>>298852>most are so easy to navigate you only need to take a quick look at a map before leaving to find your way.Yeah, I don't think so.
Pic related is a 24 mile section of a longer (~60 mile) hike I did a couple years ago. There is no fucking way someone is just going to "take a quick look at a map before leaving" to be able to know where the fuck they are anywhere on this trail.
Can you just follow the trail markers and be content with being surprised by every twist and bend in the route? Sure, maybe. Until you get to a section where loggers have been through and clear-cut all the trees that had the trail blazes on them and erosion has obscured the trail. Or, until it starts raining and one of the nearby rivers floods, forcing you to re-route due to the trail being covered in water and you have to find where the trail picks up again after walking around a flooded swamp. Or, until you get to a creek-bottom where there are a lot of ATV trails that totally obscure the footpath, and it's your own best guess which of them is the trail you are supposed to follow. Even with a map and compass, it's possible to lose the trail in these situations, but without a map and compass, it would be needlessly hard, if not impossible, to find it again.

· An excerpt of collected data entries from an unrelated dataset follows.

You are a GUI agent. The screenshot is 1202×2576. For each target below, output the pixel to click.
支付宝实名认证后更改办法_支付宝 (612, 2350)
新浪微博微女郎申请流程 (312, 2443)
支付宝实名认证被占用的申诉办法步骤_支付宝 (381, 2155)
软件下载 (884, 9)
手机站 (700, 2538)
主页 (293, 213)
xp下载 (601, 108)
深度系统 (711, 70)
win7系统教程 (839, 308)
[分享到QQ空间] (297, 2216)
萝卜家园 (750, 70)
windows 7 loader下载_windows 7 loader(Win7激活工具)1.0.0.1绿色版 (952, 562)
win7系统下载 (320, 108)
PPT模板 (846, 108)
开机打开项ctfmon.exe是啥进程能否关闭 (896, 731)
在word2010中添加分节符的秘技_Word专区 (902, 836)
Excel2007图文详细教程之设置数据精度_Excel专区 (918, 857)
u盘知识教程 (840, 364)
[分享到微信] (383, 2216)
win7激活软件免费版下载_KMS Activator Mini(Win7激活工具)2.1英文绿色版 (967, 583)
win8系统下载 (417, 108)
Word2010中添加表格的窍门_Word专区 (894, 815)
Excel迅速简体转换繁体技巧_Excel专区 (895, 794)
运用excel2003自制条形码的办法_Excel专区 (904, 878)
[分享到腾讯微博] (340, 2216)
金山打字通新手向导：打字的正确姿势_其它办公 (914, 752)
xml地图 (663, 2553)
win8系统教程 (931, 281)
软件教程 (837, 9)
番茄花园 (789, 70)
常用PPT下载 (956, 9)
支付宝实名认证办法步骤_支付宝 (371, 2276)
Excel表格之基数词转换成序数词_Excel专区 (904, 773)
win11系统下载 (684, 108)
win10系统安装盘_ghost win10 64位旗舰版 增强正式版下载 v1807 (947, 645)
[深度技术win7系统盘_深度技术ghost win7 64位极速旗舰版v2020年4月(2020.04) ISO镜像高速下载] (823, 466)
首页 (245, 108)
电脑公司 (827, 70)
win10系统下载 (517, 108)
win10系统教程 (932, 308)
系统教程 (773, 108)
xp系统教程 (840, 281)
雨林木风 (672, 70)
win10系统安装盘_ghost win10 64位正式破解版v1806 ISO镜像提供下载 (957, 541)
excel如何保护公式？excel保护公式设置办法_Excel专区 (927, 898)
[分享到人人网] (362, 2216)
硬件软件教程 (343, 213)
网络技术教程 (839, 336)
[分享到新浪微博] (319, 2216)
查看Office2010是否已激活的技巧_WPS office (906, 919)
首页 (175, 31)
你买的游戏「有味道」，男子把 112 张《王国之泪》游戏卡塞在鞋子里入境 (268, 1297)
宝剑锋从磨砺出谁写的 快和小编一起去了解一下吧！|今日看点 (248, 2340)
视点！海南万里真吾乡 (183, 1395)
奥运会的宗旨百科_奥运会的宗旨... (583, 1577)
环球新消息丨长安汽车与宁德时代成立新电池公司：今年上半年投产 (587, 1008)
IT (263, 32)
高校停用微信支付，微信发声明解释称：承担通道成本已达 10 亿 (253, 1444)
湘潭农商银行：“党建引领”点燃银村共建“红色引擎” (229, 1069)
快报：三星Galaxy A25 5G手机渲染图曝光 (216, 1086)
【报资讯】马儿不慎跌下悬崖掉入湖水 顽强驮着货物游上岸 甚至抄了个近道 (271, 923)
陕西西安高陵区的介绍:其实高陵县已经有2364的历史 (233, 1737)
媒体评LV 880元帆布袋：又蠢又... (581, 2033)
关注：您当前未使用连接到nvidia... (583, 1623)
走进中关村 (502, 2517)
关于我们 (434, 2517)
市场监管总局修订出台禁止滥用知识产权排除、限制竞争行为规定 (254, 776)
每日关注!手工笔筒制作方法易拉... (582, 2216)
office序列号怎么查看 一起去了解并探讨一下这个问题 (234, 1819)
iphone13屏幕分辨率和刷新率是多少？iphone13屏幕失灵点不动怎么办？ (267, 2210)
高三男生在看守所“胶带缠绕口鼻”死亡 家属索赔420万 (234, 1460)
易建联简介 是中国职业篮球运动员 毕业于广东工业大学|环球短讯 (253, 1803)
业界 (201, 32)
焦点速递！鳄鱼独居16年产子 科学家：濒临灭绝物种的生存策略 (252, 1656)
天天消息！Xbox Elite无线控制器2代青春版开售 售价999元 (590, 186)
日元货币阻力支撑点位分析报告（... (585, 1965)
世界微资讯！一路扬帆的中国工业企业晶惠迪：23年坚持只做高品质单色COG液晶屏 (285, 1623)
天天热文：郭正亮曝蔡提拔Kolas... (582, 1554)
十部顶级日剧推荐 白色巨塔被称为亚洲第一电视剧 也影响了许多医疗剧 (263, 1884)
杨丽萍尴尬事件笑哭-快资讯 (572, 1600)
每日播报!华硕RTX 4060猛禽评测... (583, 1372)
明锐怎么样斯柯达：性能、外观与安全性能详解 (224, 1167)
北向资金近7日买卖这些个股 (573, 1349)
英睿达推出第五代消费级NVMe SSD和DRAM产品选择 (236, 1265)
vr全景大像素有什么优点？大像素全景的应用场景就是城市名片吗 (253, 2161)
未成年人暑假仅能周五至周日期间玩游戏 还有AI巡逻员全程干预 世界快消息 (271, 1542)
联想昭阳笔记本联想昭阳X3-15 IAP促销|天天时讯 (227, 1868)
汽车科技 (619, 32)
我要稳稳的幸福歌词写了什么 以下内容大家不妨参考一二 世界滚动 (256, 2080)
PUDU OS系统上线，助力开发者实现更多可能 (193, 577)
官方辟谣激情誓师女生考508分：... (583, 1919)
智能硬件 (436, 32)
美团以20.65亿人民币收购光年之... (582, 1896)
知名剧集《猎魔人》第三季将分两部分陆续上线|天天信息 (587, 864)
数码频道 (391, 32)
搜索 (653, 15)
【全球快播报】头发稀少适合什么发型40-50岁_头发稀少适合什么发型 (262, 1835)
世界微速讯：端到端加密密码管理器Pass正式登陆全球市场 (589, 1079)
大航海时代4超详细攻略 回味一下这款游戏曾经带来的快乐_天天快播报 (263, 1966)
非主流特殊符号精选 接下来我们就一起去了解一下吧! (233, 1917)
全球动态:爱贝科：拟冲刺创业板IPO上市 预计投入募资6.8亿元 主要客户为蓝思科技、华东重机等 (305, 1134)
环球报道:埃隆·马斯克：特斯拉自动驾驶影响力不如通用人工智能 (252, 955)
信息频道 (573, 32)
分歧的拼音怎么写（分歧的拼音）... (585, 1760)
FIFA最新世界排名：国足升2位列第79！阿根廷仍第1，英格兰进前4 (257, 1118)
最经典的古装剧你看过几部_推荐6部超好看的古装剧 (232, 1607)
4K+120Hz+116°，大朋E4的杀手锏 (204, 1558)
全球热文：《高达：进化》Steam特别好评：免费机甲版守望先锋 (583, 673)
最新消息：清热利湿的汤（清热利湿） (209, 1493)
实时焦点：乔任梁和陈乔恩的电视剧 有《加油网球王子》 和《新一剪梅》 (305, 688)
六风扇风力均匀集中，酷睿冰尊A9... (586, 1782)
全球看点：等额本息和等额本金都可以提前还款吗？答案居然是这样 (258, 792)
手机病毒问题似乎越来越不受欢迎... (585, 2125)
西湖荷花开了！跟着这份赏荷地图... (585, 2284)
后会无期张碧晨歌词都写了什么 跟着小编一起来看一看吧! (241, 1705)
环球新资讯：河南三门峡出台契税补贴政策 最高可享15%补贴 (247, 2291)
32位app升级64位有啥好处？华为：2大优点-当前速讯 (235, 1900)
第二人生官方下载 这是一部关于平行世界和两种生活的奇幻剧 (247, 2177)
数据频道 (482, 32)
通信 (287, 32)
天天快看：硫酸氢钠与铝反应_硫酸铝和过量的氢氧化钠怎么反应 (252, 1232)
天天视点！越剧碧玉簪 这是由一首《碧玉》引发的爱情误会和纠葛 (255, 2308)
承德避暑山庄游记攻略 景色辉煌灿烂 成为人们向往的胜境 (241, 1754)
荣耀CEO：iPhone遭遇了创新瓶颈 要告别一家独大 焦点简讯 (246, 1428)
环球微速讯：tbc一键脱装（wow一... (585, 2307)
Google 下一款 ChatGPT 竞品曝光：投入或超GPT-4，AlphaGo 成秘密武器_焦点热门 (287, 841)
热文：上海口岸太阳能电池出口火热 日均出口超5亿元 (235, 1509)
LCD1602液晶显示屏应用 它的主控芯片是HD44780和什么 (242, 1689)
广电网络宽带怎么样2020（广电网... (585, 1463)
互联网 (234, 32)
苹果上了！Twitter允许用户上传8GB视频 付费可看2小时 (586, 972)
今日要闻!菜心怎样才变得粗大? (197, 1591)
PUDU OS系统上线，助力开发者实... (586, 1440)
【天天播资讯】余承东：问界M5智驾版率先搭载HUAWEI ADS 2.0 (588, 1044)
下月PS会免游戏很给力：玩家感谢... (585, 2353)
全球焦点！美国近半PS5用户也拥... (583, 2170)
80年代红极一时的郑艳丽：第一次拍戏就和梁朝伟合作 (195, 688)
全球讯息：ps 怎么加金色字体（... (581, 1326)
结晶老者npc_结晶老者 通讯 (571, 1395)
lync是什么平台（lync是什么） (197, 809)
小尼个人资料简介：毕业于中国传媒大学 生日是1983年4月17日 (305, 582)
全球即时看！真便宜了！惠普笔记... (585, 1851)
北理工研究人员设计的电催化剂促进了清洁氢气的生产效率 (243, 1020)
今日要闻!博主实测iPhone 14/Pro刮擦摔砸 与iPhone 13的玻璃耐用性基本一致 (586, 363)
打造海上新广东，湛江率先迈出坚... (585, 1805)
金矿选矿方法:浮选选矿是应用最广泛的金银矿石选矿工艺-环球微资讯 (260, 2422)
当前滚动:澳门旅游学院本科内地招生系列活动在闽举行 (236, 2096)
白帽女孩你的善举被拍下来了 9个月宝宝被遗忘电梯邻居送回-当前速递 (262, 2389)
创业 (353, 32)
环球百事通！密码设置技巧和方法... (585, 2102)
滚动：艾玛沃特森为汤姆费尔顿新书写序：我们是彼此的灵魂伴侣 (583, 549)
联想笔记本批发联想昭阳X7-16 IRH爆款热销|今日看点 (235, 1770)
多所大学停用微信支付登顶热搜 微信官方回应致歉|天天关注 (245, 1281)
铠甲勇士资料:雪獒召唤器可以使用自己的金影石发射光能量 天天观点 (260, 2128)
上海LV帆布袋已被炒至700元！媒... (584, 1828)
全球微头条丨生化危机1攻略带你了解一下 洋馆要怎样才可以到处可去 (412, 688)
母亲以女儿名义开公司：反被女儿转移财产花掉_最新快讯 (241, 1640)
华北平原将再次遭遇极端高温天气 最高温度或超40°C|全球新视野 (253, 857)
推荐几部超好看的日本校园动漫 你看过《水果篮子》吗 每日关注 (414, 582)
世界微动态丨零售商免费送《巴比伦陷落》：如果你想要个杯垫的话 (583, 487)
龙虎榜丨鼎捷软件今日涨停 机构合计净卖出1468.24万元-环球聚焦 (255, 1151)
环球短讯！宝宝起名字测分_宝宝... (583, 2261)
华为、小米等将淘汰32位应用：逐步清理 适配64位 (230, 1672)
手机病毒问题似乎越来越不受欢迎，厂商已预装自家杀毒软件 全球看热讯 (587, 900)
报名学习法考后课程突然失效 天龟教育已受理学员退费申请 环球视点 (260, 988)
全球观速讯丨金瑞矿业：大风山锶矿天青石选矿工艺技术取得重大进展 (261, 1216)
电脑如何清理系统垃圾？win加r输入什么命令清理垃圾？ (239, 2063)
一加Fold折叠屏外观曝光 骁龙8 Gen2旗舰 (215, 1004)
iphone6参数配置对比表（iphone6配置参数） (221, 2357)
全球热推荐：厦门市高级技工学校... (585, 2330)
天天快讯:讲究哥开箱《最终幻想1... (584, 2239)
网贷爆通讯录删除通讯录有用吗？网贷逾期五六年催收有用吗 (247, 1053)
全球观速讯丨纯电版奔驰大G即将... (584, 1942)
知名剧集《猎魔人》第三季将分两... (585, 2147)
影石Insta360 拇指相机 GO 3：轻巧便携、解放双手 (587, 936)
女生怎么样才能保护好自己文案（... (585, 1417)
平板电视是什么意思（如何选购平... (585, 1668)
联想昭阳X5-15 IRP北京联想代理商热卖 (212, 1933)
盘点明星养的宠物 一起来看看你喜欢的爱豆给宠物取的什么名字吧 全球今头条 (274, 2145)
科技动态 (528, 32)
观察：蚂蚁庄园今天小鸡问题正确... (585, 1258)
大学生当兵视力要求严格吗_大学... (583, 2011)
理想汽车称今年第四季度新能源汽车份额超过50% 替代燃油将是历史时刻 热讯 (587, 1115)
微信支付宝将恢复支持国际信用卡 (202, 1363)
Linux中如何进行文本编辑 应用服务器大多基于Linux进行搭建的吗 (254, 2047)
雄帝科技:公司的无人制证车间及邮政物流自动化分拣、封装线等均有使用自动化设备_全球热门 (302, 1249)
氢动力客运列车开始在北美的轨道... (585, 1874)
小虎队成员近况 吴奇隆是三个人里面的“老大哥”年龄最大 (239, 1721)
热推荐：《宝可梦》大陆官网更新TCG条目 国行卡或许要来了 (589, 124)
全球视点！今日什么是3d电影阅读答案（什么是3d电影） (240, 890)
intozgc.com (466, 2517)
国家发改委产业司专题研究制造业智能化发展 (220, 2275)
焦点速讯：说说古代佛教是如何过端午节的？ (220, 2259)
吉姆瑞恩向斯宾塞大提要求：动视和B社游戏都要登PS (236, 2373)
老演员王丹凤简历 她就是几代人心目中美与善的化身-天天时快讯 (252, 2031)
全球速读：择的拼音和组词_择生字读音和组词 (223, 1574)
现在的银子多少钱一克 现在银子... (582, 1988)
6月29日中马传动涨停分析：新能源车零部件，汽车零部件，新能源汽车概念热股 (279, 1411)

This isn't exactly the "deep" wilderness of Alaska. It's Missouri. Even if you get lost, you can generally hike out a day or two, and end up in someone's back yard, or on a road. It's just a question of whether you want to end your trip early and unexpectedly because you idiotically thought you were superman who could navigate without a map & compass, or whether you want to just be prepared and have a good trip.